* [Exercise]
What follows are records. Restate all of them word for word.

═════ Exercise input

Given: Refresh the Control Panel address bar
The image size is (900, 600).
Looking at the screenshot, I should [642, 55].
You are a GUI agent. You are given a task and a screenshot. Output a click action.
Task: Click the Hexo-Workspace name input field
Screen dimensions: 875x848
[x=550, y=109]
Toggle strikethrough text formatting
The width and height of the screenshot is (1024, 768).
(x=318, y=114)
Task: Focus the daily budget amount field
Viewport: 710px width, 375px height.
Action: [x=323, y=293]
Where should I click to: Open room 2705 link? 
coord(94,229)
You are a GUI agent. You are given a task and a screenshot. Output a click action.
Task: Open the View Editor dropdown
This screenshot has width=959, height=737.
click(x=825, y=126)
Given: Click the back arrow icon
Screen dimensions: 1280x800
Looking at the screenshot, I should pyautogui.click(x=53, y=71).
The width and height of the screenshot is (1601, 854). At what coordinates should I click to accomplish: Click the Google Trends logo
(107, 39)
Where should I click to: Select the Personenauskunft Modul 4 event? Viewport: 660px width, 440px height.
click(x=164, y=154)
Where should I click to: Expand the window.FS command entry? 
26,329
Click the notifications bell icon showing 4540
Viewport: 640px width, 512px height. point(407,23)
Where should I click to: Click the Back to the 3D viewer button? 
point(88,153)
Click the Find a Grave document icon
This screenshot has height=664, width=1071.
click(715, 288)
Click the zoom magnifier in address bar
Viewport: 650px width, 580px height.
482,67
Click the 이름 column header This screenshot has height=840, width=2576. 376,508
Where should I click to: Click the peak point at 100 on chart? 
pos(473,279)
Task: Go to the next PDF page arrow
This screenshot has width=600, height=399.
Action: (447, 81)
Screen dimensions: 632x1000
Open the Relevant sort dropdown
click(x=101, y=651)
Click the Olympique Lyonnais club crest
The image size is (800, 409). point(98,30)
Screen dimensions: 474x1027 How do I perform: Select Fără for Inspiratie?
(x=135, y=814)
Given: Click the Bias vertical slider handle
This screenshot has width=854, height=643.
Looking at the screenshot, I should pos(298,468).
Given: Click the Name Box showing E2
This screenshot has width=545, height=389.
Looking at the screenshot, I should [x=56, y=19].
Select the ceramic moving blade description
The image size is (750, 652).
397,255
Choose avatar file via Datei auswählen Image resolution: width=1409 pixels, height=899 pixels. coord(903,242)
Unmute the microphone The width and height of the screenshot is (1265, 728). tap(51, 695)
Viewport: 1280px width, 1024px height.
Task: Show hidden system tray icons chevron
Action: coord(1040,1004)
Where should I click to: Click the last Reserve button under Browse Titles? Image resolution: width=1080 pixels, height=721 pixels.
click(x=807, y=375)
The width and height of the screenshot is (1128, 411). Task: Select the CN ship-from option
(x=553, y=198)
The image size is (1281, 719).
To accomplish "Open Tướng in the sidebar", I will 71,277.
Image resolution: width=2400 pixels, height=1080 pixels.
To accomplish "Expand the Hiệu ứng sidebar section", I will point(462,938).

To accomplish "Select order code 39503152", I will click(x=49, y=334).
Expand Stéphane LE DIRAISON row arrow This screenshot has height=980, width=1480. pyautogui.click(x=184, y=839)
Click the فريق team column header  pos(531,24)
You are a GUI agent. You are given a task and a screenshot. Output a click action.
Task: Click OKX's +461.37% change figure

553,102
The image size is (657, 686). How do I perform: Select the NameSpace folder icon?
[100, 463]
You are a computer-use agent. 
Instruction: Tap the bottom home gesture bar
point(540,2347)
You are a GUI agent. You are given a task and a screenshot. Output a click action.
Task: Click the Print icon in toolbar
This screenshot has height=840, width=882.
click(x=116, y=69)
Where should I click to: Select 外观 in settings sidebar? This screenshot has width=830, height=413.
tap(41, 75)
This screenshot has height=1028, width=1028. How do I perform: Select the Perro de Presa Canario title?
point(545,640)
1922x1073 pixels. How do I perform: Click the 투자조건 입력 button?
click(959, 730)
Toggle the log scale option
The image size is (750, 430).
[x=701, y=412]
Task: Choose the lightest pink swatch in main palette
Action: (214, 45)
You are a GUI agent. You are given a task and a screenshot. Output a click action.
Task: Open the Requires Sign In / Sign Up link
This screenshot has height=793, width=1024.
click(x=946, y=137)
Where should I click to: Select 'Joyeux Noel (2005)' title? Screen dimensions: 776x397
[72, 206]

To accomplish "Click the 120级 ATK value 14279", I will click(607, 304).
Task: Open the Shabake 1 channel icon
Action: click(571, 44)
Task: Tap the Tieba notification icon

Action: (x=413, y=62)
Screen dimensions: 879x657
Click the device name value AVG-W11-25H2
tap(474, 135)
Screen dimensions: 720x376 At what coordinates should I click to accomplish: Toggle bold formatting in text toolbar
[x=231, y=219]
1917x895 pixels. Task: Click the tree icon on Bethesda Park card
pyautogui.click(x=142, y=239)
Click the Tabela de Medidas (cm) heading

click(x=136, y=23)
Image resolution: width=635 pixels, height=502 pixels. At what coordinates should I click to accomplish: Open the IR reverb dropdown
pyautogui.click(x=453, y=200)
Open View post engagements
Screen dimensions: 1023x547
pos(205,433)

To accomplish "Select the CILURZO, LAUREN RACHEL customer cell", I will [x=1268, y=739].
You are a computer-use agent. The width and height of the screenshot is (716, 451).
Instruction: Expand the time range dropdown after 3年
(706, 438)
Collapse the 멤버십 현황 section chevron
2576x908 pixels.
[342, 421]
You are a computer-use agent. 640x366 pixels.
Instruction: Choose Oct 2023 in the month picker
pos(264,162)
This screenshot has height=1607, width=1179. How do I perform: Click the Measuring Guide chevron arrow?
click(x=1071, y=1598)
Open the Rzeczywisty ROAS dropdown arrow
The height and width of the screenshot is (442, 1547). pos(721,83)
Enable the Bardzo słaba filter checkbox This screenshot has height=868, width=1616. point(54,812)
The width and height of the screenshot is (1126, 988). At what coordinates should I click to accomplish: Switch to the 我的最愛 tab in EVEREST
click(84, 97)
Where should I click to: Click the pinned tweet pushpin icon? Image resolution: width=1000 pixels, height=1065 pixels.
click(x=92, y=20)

══════════

* [Result]
Given: Refresh the Control Panel address bar
The image size is (900, 600).
Looking at the screenshot, I should [642, 55].
You are a GUI agent. You are given a task and a screenshot. Output a click action.
Task: Click the Hexo-Workspace name input field
Screen dimensions: 875x848
[x=550, y=109]
Toggle strikethrough text formatting
The width and height of the screenshot is (1024, 768).
(x=318, y=114)
Task: Focus the daily budget amount field
Viewport: 710px width, 375px height.
Action: [x=323, y=293]
Where should I click to: Open room 2705 link? 
coord(94,229)
You are a GUI agent. You are given a task and a screenshot. Output a click action.
Task: Open the View Editor dropdown
This screenshot has width=959, height=737.
click(x=825, y=126)
Given: Click the back arrow icon
Screen dimensions: 1280x800
Looking at the screenshot, I should pyautogui.click(x=53, y=71).
The width and height of the screenshot is (1601, 854). At what coordinates should I click to accomplish: Click the Google Trends logo
(107, 39)
Where should I click to: Select the Personenauskunft Modul 4 event? Viewport: 660px width, 440px height.
click(x=164, y=154)
Where should I click to: Expand the window.FS command entry? 
26,329
Click the notifications bell icon showing 4540
Viewport: 640px width, 512px height. point(407,23)
Where should I click to: Click the Back to the 3D viewer button? 
point(88,153)
Click the Find a Grave document icon
This screenshot has height=664, width=1071.
click(715, 288)
Click the zoom magnifier in address bar
Viewport: 650px width, 580px height.
482,67
Click the 이름 column header This screenshot has height=840, width=2576. 376,508
Where should I click to: Click the peak point at 100 on chart? 
pos(473,279)
Task: Go to the next PDF page arrow
This screenshot has width=600, height=399.
Action: (447, 81)
Screen dimensions: 632x1000
Open the Relevant sort dropdown
click(x=101, y=651)
Click the Olympique Lyonnais club crest
The image size is (800, 409). point(98,30)
Screen dimensions: 474x1027 How do I perform: Select Fără for Inspiratie?
(x=135, y=814)
Given: Click the Bias vertical slider handle
This screenshot has width=854, height=643.
Looking at the screenshot, I should pos(298,468).
Given: Click the Name Box showing E2
This screenshot has width=545, height=389.
Looking at the screenshot, I should [x=56, y=19].
Select the ceramic moving blade description
The image size is (750, 652).
397,255
Choose avatar file via Datei auswählen Image resolution: width=1409 pixels, height=899 pixels. coord(903,242)
Unmute the microphone The width and height of the screenshot is (1265, 728). tap(51, 695)
Viewport: 1280px width, 1024px height.
Task: Show hidden system tray icons chevron
Action: coord(1040,1004)
Where should I click to: Click the last Reserve button under Browse Titles? Image resolution: width=1080 pixels, height=721 pixels.
click(x=807, y=375)
The width and height of the screenshot is (1128, 411). Task: Select the CN ship-from option
(x=553, y=198)
The image size is (1281, 719).
To accomplish "Open Tướng in the sidebar", I will 71,277.
Image resolution: width=2400 pixels, height=1080 pixels.
To accomplish "Expand the Hiệu ứng sidebar section", I will point(462,938).

To accomplish "Select order code 39503152", I will click(x=49, y=334).
Expand Stéphane LE DIRAISON row arrow This screenshot has height=980, width=1480. pyautogui.click(x=184, y=839)
Click the فريق team column header  pos(531,24)
You are a GUI agent. You are given a task and a screenshot. Output a click action.
Task: Click OKX's +461.37% change figure

553,102
The image size is (657, 686). How do I perform: Select the NameSpace folder icon?
[100, 463]
You are a computer-use agent. 
Instruction: Tap the bottom home gesture bar
point(540,2347)
You are a GUI agent. You are given a task and a screenshot. Output a click action.
Task: Click the Print icon in toolbar
This screenshot has height=840, width=882.
click(x=116, y=69)
Where should I click to: Select 外观 in settings sidebar? This screenshot has width=830, height=413.
tap(41, 75)
This screenshot has height=1028, width=1028. How do I perform: Select the Perro de Presa Canario title?
point(545,640)
1922x1073 pixels. How do I perform: Click the 투자조건 입력 button?
click(959, 730)
Toggle the log scale option
The image size is (750, 430).
[x=701, y=412]
Task: Choose the lightest pink swatch in main palette
Action: (214, 45)
You are a GUI agent. You are given a task and a screenshot. Output a click action.
Task: Open the Requires Sign In / Sign Up link
This screenshot has height=793, width=1024.
click(x=946, y=137)
Where should I click to: Select 'Joyeux Noel (2005)' title? Screen dimensions: 776x397
[72, 206]

To accomplish "Click the 120级 ATK value 14279", I will click(607, 304).
Task: Open the Shabake 1 channel icon
Action: click(571, 44)
Task: Tap the Tieba notification icon

Action: (x=413, y=62)
Screen dimensions: 879x657
Click the device name value AVG-W11-25H2
tap(474, 135)
Screen dimensions: 720x376 At what coordinates should I click to accomplish: Toggle bold formatting in text toolbar
[x=231, y=219]
1917x895 pixels. Task: Click the tree icon on Bethesda Park card
pyautogui.click(x=142, y=239)
Click the Tabela de Medidas (cm) heading

click(x=136, y=23)
Image resolution: width=635 pixels, height=502 pixels. At what coordinates should I click to accomplish: Open the IR reverb dropdown
pyautogui.click(x=453, y=200)
Open View post engagements
Screen dimensions: 1023x547
pos(205,433)

To accomplish "Select the CILURZO, LAUREN RACHEL customer cell", I will [x=1268, y=739].
You are a computer-use agent. The width and height of the screenshot is (716, 451).
Instruction: Expand the time range dropdown after 3年
(706, 438)
Collapse the 멤버십 현황 section chevron
2576x908 pixels.
[342, 421]
You are a computer-use agent. 640x366 pixels.
Instruction: Choose Oct 2023 in the month picker
pos(264,162)
This screenshot has height=1607, width=1179. How do I perform: Click the Measuring Guide chevron arrow?
click(x=1071, y=1598)
Open the Rzeczywisty ROAS dropdown arrow
The height and width of the screenshot is (442, 1547). pos(721,83)
Enable the Bardzo słaba filter checkbox This screenshot has height=868, width=1616. point(54,812)
The width and height of the screenshot is (1126, 988). At what coordinates should I click to accomplish: Switch to the 我的最愛 tab in EVEREST
click(84, 97)
Where should I click to: Click the pinned tweet pushpin icon? Image resolution: width=1000 pixels, height=1065 pixels.
click(x=92, y=20)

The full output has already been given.